List of tasks -
1. According to the report on mental health cases in KwaZulu-Natal, how many people were screened for mental disorders in the province's primary clinics?
2. Write the next few paragraphs of the report on mental health cases in KwaZulu-Natal, picking up after its final sentence.

Source document -
▼▼▼

Department spokesperson Ntokozo Maphisa said they had nearly 10 000 new patients being treated for mental disorders. These figures fell in the 2020/2021 financial year.

Of these, he said, 8 000 were forced to be admitted to mental healthcare facilities.

“For mental healthcare users who attend outpatients departments and are identified as needing admission, the processes as outlined in the Mental Health Care Act, will need to be followed. This includes referring them to the relevant facilities offering mental health admission.”

About 3 600 mental health clients stayed in facilities for more than three days.

“These statistics are, however, not specific for Covid-19-related mental health matters, but incorporate mental health as a whole.”

He encouraged those with mental healthcare challenges, or their relatives, to come forward, by visiting their nearest clinics for screening, assessment, and referral letters to institutions that provide a higher level of care.

Despite the disruptive impact of Covid-19, Maphisa said the department continued to provide mental healthcare services in earnest where 11.9 million people were screened for mental disorders in the province’s primary clinics.

The Health Professions Council of South Africa (HPCSA) said without knowing the results of the screening process, it was impossible to determine the meaning, as the screening itself did not imply anything about the actual prevalence of mental health disorders.

HPCSA spokesperson Priscilla Sekhonyana said: “Some of the social determinants of mental health disorders include unemployment, poverty, inequality and violence, which vary by province, and all of which are compounded by the impact of the Covid pandemic as well as the necessary lockdown measures.”

She said it was unclear if KwaZulu-Natal had a higher proportion of people with mental disorders than other provinces.

▲▲▲

Data for analysis -

▼▼▼

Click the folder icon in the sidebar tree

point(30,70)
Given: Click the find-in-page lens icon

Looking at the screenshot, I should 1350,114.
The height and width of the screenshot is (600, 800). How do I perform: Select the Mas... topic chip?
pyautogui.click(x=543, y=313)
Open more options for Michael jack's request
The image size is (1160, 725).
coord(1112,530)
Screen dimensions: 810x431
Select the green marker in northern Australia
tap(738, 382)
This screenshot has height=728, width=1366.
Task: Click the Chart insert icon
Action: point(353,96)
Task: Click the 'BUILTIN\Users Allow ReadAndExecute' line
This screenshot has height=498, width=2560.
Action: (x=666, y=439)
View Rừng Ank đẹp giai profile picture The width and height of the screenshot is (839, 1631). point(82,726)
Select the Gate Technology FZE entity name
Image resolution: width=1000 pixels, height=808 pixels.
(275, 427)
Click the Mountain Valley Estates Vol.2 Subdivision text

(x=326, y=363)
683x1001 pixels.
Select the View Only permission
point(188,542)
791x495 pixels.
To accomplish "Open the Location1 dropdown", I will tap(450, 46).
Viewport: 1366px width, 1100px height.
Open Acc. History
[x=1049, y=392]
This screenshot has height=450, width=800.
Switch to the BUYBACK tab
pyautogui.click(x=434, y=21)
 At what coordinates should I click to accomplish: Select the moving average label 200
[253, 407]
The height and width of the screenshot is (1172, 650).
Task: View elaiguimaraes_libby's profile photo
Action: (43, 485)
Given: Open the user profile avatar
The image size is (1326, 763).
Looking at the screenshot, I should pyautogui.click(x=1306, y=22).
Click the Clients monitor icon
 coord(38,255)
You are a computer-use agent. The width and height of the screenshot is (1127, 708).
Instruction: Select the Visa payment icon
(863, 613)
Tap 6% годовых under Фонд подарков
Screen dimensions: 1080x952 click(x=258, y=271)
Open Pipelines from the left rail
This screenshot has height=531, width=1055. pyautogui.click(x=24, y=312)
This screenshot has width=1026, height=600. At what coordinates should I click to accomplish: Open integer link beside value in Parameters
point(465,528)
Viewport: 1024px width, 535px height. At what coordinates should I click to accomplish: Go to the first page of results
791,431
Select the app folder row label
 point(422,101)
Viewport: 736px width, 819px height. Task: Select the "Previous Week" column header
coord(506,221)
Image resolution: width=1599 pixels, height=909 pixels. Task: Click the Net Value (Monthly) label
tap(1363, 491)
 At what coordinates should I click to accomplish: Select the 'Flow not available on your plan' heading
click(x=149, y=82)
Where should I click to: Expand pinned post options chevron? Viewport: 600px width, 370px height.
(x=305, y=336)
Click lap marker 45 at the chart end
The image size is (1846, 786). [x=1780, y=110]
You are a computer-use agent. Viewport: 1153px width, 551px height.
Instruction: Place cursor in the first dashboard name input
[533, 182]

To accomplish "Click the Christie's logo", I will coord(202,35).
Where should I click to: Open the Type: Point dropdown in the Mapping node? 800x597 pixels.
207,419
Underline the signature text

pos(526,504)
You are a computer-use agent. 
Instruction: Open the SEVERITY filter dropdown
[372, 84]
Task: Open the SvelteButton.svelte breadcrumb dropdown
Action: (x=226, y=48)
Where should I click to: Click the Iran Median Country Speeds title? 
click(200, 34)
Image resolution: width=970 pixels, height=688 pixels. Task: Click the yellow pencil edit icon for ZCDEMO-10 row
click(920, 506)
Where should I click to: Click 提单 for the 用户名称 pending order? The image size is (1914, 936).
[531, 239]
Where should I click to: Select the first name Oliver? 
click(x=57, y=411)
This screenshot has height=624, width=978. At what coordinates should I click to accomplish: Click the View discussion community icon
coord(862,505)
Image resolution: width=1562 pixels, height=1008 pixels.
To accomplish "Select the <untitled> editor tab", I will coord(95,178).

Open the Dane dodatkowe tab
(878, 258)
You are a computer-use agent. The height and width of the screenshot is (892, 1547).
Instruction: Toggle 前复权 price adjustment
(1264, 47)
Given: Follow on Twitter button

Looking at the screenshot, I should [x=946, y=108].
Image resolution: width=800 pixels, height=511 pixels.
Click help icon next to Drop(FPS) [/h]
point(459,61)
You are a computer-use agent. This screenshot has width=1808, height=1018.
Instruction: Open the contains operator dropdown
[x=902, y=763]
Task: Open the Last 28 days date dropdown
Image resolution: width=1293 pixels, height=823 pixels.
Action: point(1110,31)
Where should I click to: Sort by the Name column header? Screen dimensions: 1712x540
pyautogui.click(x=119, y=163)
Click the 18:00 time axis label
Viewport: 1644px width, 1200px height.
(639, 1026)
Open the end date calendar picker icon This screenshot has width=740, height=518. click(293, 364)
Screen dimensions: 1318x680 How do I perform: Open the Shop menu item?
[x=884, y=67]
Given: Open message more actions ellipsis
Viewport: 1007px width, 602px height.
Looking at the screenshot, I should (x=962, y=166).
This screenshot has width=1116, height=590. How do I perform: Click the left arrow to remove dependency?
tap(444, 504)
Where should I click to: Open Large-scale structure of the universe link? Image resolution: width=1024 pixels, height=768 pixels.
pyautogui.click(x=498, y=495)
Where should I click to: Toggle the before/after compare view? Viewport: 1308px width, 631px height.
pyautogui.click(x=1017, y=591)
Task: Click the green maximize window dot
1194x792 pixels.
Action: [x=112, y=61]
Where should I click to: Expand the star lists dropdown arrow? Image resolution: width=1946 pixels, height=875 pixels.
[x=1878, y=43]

▲▲▲

Answers in order -
1. 11.9 million people

2.
“Previous research has suggested that the Western Cape and the Free State had the highest prevalence of mental disorders, while the Eastern Cape and Northern Cape had prevalence rates that were significantly lower than the countrywide average.”

KZN Childline Acting Director Adeshini Niacker said the number of mental health cases had been on the increase recently, especially during the lockdown.

“While a percentage can be attributed to the loss of employment and related issues, sadly, the number of Gender-Based Violence and child abuse incidents also drastically increased since the onset of the pandemic.”

Naicker said that while the lockdown kept the virus under control, it unfortunately, created a pandemic of a different crime with a rise in the crime statistics.

The statistics showed that 23 000 minors visited mental health centres.

Earlier this week, the Daily News reported that there was a huge increase in a number of people in need of mental health care services.

Professor Bonga Chiliza, president of the Society for Psychiatry, said many doctors and nurses were anxious, traumatised and seeing psychiatrists.

He also raised concerns about an increase in the number of adolescents who were seeking psychiatric help, and called on the government to increase a number of community-based, outpatient psychiatric services.